◆ Task details: Restate word for word the lines beginning with the one that contains "Task: Open the @傅东育 mention" and ending at the bottom of the records below, both included.

◆ Records:
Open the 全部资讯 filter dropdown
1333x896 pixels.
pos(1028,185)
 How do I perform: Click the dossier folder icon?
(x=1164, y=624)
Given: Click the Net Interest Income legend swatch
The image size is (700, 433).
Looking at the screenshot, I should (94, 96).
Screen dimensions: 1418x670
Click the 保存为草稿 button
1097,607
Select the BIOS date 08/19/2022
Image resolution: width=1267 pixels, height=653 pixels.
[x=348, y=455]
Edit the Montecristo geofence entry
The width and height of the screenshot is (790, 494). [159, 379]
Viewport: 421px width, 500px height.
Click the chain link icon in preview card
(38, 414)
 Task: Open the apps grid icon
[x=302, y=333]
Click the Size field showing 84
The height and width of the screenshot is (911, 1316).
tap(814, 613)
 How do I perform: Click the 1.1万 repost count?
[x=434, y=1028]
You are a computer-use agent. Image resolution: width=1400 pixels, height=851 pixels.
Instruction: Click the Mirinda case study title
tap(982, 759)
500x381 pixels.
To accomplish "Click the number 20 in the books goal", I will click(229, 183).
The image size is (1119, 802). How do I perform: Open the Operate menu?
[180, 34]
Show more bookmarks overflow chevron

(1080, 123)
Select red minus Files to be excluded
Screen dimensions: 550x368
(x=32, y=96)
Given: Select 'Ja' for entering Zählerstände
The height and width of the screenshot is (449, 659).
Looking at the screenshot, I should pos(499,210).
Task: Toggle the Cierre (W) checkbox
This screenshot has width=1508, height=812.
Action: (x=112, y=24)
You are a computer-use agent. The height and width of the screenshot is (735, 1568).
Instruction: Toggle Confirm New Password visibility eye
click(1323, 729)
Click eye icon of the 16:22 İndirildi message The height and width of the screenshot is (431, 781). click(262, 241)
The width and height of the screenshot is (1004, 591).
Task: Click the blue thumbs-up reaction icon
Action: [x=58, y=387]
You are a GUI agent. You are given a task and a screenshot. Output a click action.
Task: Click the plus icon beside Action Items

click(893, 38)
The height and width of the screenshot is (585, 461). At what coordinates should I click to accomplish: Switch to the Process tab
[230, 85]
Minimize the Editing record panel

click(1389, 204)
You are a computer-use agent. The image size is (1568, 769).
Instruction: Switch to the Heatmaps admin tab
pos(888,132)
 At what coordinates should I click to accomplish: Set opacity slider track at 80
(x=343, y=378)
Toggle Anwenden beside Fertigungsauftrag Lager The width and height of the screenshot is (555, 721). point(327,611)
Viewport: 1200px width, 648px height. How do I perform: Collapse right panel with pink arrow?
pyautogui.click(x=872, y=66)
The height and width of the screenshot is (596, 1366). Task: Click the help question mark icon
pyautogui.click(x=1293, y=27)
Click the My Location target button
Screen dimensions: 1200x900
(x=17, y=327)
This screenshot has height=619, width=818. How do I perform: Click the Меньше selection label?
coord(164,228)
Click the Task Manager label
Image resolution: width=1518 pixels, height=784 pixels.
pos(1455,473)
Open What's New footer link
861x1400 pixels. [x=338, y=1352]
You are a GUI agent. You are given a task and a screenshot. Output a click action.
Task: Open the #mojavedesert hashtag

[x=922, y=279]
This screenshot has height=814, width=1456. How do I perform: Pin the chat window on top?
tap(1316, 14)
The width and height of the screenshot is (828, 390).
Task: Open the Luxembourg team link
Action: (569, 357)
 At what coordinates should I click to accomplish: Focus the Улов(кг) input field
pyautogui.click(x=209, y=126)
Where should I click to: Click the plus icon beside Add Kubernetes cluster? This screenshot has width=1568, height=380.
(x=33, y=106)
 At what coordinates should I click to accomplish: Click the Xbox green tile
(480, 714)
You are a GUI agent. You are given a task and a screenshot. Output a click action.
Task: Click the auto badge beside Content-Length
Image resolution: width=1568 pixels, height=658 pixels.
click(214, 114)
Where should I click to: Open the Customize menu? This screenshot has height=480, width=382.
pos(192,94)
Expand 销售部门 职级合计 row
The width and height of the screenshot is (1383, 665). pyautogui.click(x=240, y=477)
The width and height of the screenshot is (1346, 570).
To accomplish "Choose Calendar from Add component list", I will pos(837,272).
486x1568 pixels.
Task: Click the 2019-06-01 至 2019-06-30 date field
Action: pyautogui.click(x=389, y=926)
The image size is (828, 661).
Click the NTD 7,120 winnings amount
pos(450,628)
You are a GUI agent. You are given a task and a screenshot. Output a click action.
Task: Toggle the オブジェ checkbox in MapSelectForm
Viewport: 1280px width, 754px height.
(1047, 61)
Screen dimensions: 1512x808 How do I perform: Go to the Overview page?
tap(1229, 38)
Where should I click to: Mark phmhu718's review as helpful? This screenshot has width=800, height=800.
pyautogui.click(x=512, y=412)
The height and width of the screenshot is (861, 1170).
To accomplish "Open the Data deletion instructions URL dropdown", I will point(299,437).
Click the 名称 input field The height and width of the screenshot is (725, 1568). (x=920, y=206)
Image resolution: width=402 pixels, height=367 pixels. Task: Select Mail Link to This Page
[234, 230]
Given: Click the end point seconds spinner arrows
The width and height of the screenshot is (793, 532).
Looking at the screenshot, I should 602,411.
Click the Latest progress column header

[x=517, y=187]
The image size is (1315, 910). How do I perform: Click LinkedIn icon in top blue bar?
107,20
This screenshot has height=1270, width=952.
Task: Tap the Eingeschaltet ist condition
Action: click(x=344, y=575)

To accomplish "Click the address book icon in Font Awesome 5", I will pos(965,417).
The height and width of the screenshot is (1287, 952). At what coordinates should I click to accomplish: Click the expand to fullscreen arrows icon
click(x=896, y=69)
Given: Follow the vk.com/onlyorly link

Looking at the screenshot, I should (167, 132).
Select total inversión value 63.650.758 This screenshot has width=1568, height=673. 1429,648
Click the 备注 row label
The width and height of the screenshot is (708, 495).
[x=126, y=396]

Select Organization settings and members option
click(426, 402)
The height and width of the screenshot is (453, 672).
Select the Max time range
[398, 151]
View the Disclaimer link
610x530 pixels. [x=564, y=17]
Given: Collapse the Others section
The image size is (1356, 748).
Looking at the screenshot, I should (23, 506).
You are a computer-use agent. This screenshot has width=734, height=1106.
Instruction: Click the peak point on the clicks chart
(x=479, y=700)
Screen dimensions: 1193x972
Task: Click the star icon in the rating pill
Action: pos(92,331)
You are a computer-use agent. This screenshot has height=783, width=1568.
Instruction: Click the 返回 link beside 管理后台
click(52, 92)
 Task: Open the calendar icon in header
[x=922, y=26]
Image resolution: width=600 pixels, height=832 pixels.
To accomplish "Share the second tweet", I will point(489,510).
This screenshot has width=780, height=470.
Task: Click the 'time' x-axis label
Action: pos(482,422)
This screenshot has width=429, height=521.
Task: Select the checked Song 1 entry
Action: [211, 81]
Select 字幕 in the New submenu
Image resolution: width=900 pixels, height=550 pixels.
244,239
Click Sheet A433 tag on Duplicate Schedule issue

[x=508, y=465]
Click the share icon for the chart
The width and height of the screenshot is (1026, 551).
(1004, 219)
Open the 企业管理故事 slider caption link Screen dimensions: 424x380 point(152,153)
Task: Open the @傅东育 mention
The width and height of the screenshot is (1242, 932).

◆ Exercise response:
Task: Open the @傅东育 mention
The width and height of the screenshot is (1242, 932).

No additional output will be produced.